Imagine you’re at a concert with your significant other and want to say something special when their favorite song starts to play. However, you realize the music is so loud that she won’t be able to hear your special words. What can you do?
You’ll most likely have to postpone it because talking and listening to someone in a loud, noisy, and crowded environment is often challenging. But, you know what? AI can solve this challenge too.
A team of researchers at the University of Washington (UW) has developed an interesting AI system that allows you to listen to the specific person you want to in a crowded environment using ordinary noise-cancelling headphones.
All you need to do is look at the person, press a button, and enroll them. The AI system, called “Target Speech Hearing” will remove all the surrounding noise and sounds. Now you can talk and listen to the enrolled person even when they are not facing you or lost somewhere in the crowd.
“As urban environments get more noisy, this technology gives us back some control over our acoustic scene and what we want to focus on. This can also be very beneficial for hearing aids for folks who have hearing loss,” Shyam Gollakota, one of the researchers and Head of the Mobile Intelligence Lab at the University of Washington, told ZME Science.
How does target speech hearing work?
Commercially available noise-canceling headphones eliminate the noise in your environment allowing you to listen to songs undisturbed. However, you can’t use them to listen to a sound from a particular person or object. This is where target speech hearing (TSH) can help you.
Do you ever wonder why familiar voices, like those of a close friend or parent, stand out to us in crowded environments? This is because our brains are capable of focusing on sounds from a target source, given prior knowledge of what the source sounds like.
So, TSH works similarly to the human brain. It allows headphones to learn a target speaker’s voice and how they differ from other human voices in the environment. Here is a step-by-step explanation of its working mechanism:
- A user wearing headphones equipped with TSH clicks a button on the headphones and looks at the target speaker for a few (two to five) seconds.
- During this time, the system captures a noisy audio example from the target across the left and right microphones.
- The system uses this recording to extract the speaker’s voice characteristics even when there are other speakers and noises in the vicinity. This is called the enrollment stage.
- The neural network is then trained on the voice’s characteristics within the two- to five-second timeframe.
Once the AI learns the voice characteristics, it then cancels all other sounds in the environment and plays just the enrolled speaker’s voice in real time even as the listener moves around in noisy places and no longer faces the speaker.
“Since all this is happening in real-time, we effectively suppress all sounds except for say the chirping of the birds,” Gollakota said.

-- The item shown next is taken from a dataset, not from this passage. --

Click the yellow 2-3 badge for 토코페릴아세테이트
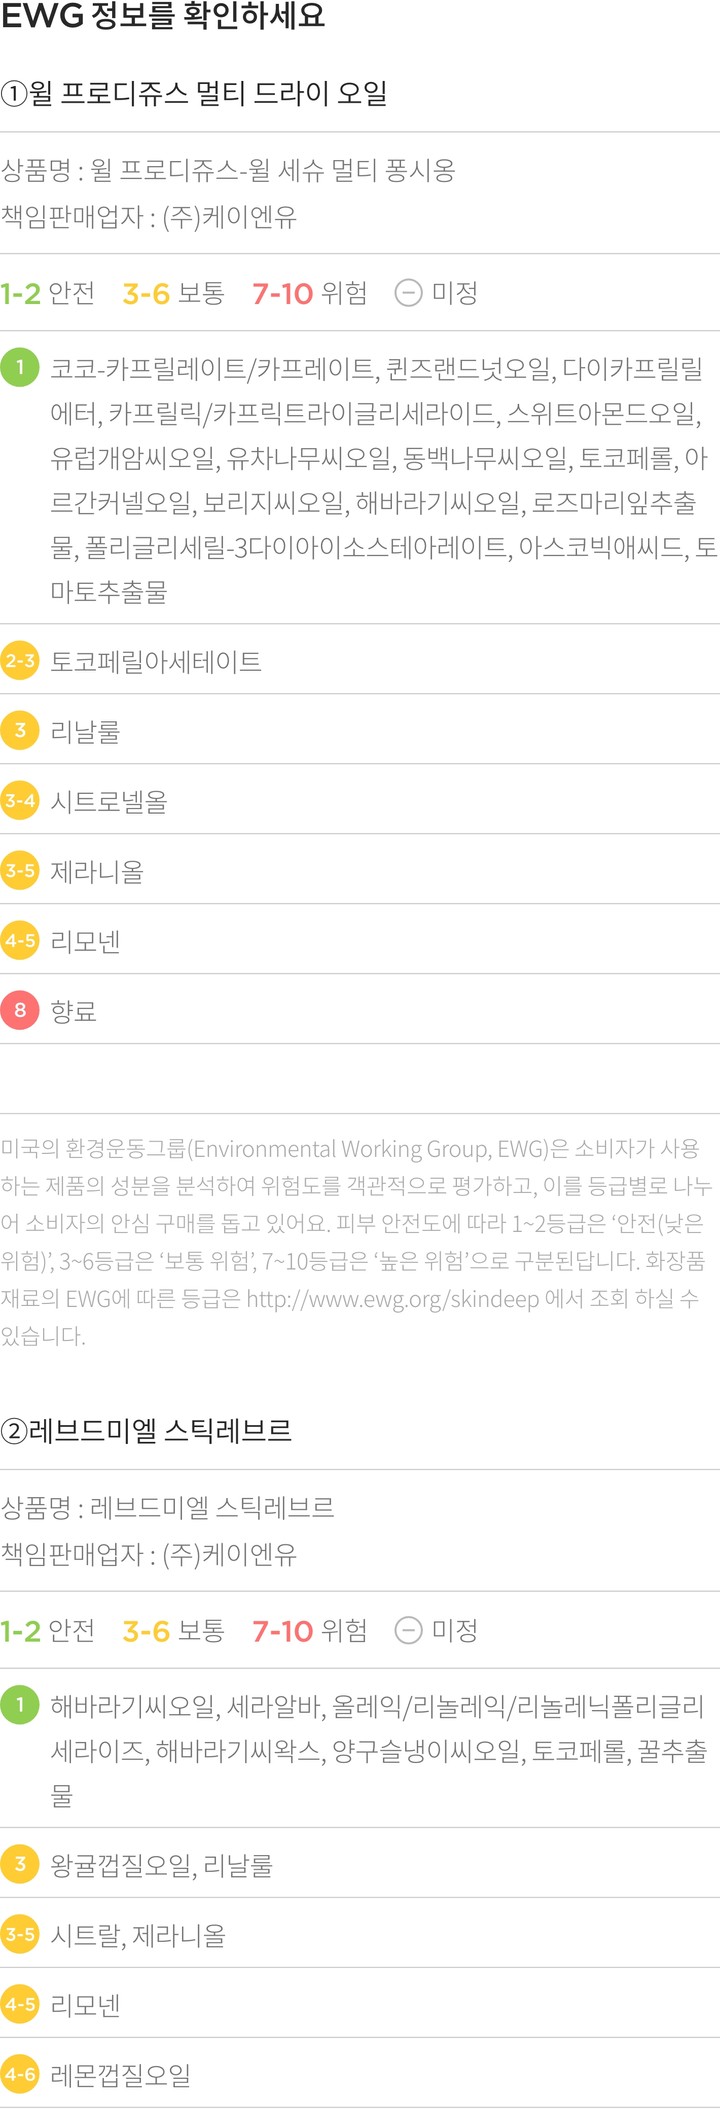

Unlike ChatGPT, TSH doesn’t need data centers
According to the researchers, when people typically talk about neural networks and artificial intelligence these days, they refer to large language models like ChatGPT. Such models run in huge data centers. However, setting up data centers to make TSH work will make the technology impractical.
“So, we had to design special neural networks that can run on a smartphone and can extract the sound we care about in real-time. This is because the kind of sound intelligence one needs for this is likely something that even small insects have. So, what we are showing here is that we do not need a large neural model to achieve these tasks,” Gollakota told ZME Science.

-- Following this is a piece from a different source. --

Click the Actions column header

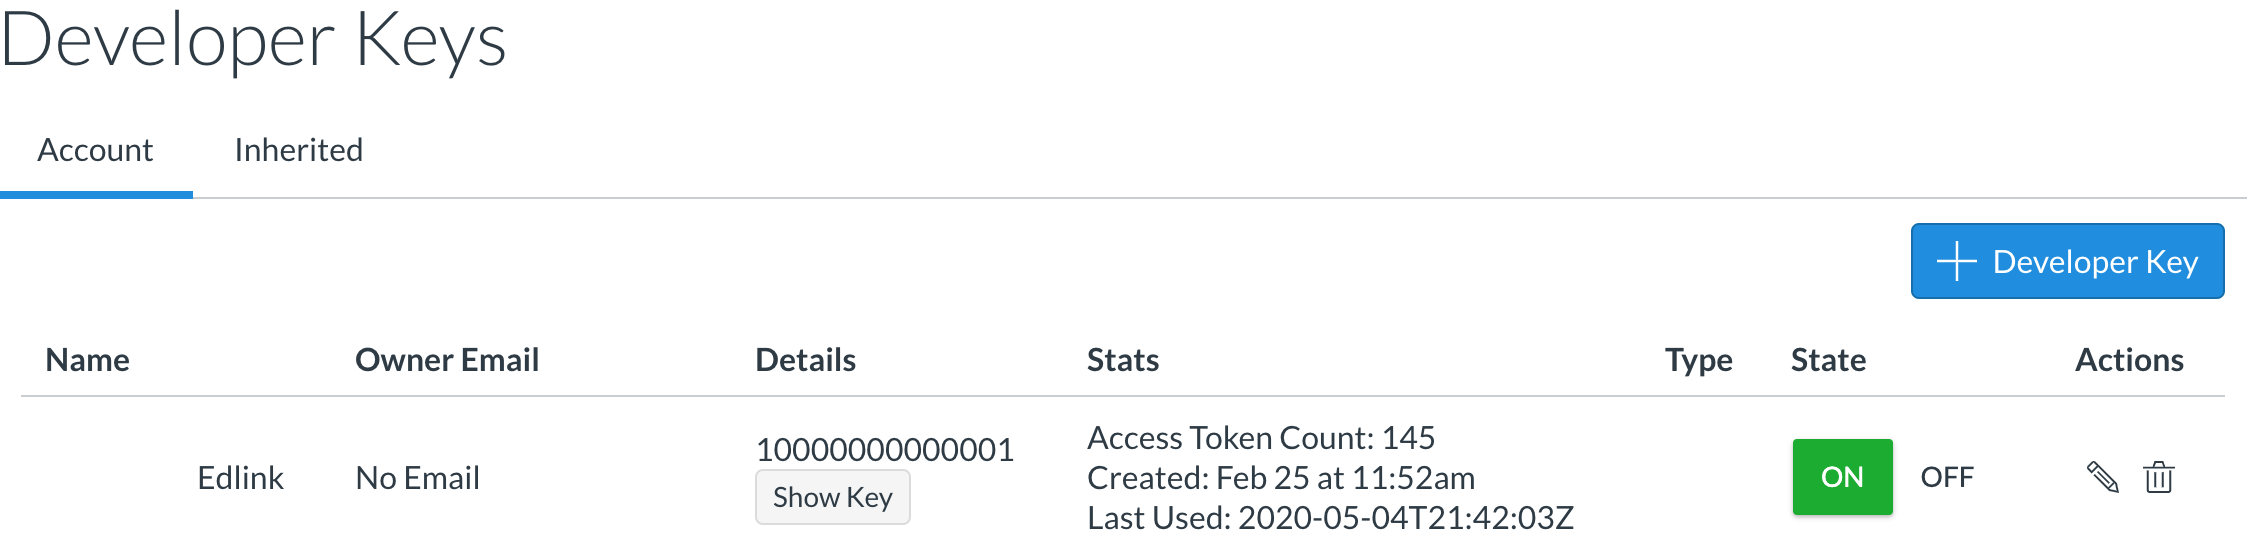point(2129,360)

The researchers demonstrated the AI’s action with a specific pair of commercial noise-canceling headphones. But this can work with most noise-canceling headphones. Plus, this technology can also be used for earbuds and hearing aids.
However, the AI also has some limitations. For instance, the TSH system can enroll only one speaker at a time, and it’s only able to enroll a speaker when there is no other loud voice coming from the same direction as the target speaker’s voice.
The researchers are working to overcome these limitations and plan to make the AI system commercially available through a startup.
“We are working on getting this to a much smaller form factor, e.g., a wireless earbud or a hearing aid. That would be transformative since it can then be included in billions of earbuds that folks use today,” Gollakota said.
The study is published in ACM Digital Library.